Control modules through the ages

'In two to three years' time we could be looking at data speeds of 1Gbps.' Derek Robertson

The development of subsea controls over the past 30 years, and trends for the future, were reviewed as part of a subsea technology day held in Aberdeen last month by Aker Solutions, and attended by some 150 industry professionals. Four generations of subsea control modules, which have helped shape the North Sea industry in the last 30 years, were also on show. Meg Chesshyre reports.

The Aker Solutions subsea control systems portfolio encapsulates 30 years of development work done under the Ferranti offshoot FSSL, Aker Kvaerner and latterly Aker Solutions nameplates, but the past five to 10 years has seen a rapid increase in control module complexity.

DIVER circa 1980-90 Used extensively in UK North Sea and shallow waters globally Many variations, with few common parts, little standardisation. Only one or two serial interfaces.

According to Derek Robertson, senior manager with the company's systems solutions group, key drivers going forward include a more robust failure reporting, analysis and collective action system, otherwise known as FRACAS. With different applications such as subsea processing and boosting emerging, there are much heavier demands on instrumentation. He admits that in the past the UK controls company had been product focused in terms of its technology development, but says it is now trying to align itself more closely with the subsea production system organisation in Oslo and take account of the wider client view.

THE TASKS ->
1. Copy out the part of the subsea controls article starting with "The development of" and going on through "control module complexity.".
2. Format the records as a numbered list, starting with the line with "Quốc phòng (81, 2274)" and going on through the last line of the records, leaving out any blank lines.

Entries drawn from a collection
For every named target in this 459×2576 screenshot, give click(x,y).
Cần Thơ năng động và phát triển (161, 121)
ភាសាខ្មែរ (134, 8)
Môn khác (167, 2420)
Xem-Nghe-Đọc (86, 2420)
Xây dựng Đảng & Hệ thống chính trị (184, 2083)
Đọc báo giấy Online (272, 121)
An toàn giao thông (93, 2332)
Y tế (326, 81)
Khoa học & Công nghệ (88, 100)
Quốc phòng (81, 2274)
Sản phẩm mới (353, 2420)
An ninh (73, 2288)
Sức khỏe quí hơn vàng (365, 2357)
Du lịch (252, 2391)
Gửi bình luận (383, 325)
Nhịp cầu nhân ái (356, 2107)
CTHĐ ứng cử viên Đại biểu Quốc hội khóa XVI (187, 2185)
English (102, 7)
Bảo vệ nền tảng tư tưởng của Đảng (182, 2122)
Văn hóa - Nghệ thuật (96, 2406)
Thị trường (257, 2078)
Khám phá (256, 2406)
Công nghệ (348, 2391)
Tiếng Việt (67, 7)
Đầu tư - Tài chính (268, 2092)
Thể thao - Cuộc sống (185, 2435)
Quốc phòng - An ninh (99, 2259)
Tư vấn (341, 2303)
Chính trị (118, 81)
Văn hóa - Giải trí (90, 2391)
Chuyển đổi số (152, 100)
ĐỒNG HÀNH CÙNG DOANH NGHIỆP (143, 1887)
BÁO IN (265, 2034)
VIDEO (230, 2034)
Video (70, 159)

ANSWERS FOR THIS EXERCISE ->
1.
The development of subsea controls over the past 30 years, and trends for the future, were reviewed as part of a subsea technology day held in Aberdeen last month by Aker Solutions, and attended by some 150 industry professionals. Four generations of subsea control modules, which have helped shape the North Sea industry in the last 30 years, were also on show. Meg Chesshyre reports.

The Aker Solutions subsea control systems portfolio encapsulates 30 years of development work done under the Ferranti offshoot FSSL, Aker Kvaerner and latterly Aker Solutions nameplates, but the past five to 10 years has seen a rapid increase in control module complexity.

2.
1. Quốc phòng (81, 2274)
2. Sản phẩm mới (353, 2420)
3. An ninh (73, 2288)
4. Sức khỏe quí hơn vàng (365, 2357)
5. Du lịch (252, 2391)
6. Gửi bình luận (383, 325)
7. Nhịp cầu nhân ái (356, 2107)
8. CTHĐ ứng cử viên Đại biểu Quốc hội khóa XVI (187, 2185)
9. English (102, 7)
10. Bảo vệ nền tảng tư tưởng của Đảng (182, 2122)
11. Văn hóa - Nghệ thuật (96, 2406)
12. Thị trường (257, 2078)
13. Khám phá (256, 2406)
14. Công nghệ (348, 2391)
15. Tiếng Việt (67, 7)
16. Đầu tư - Tài chính (268, 2092)
17. Thể thao - Cuộc sống (185, 2435)
18. Quốc phòng - An ninh (99, 2259)
19. Tư vấn (341, 2303)
20. Chính trị (118, 81)
21. Văn hóa - Giải trí (90, 2391)
22. Chuyển đổi số (152, 100)
23. ĐỒNG HÀNH CÙNG DOANH NGHIỆP (143, 1887)
24. BÁO IN (265, 2034)
25. VIDEO (230, 2034)
26. Video (70, 159)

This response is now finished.